Your goal: When copying the records below, keep every word as it is and drop the images.

Record extracts:
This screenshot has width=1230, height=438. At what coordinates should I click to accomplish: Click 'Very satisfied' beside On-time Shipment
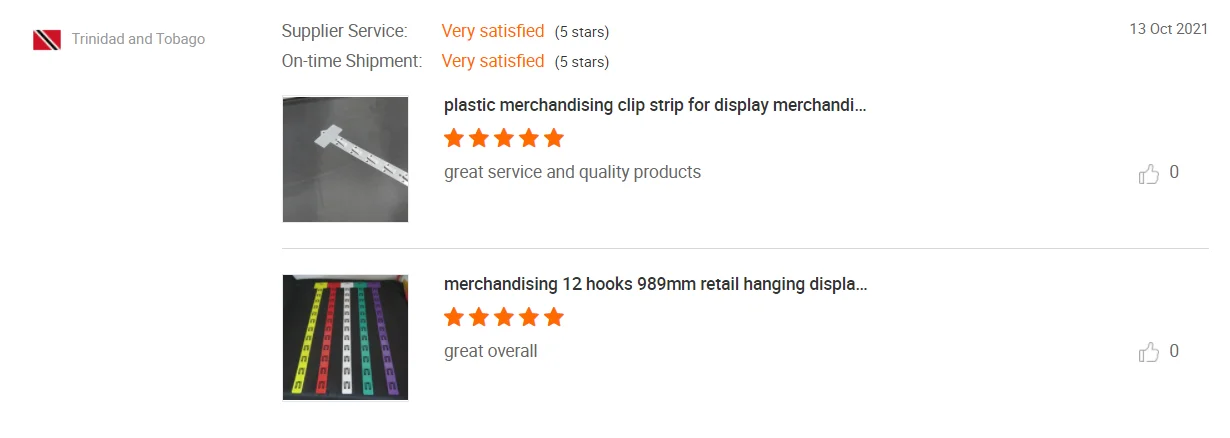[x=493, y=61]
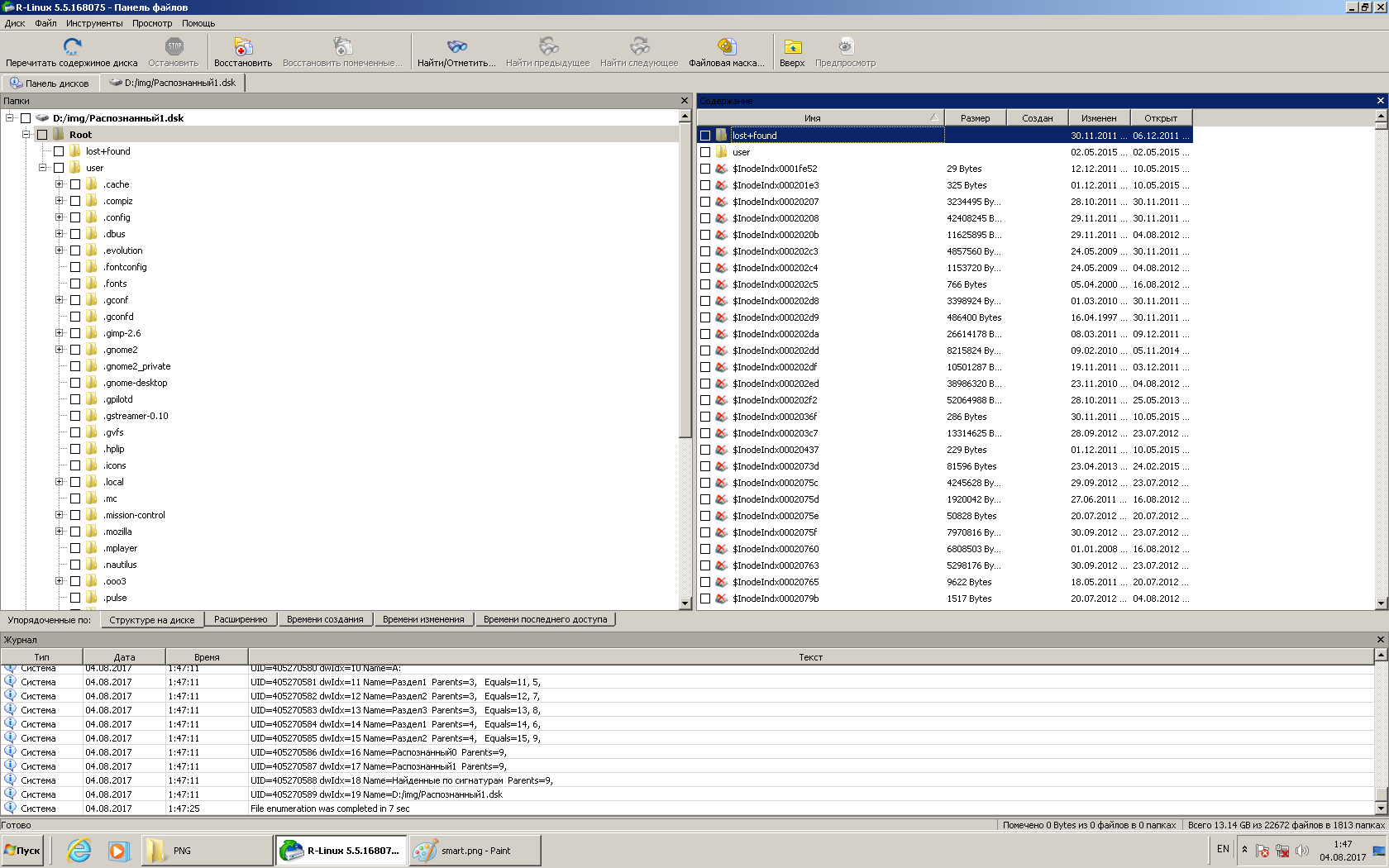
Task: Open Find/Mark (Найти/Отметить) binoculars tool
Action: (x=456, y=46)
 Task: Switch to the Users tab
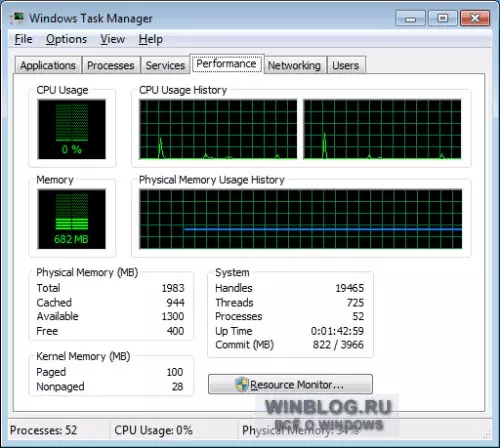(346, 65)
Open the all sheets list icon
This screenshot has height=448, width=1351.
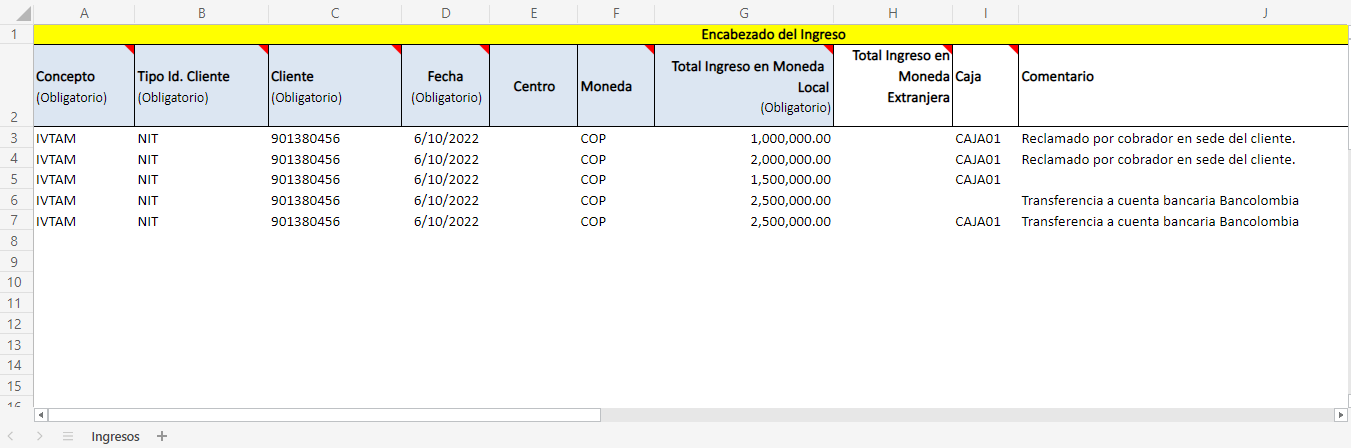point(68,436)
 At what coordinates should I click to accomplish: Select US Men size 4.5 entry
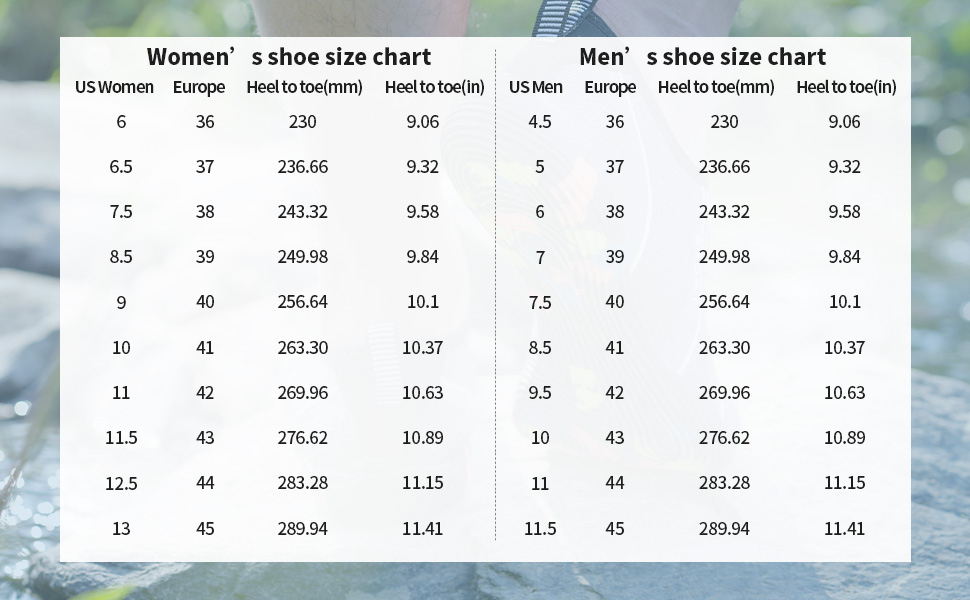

Exercise solution:
This screenshot has width=1230, height=438. At what coordinates should I click to accomplish: Click 'Very satisfied' beside On-time Shipment
[x=493, y=61]
Task: Open Find/Mark (Найти/Отметить) binoculars tool
Action: (x=456, y=46)
 Task: Switch to the Users tab
(346, 65)
Open the all sheets list icon
This screenshot has height=448, width=1351.
point(68,436)
 At what coordinates should I click to accomplish: Select US Men size 4.5 entry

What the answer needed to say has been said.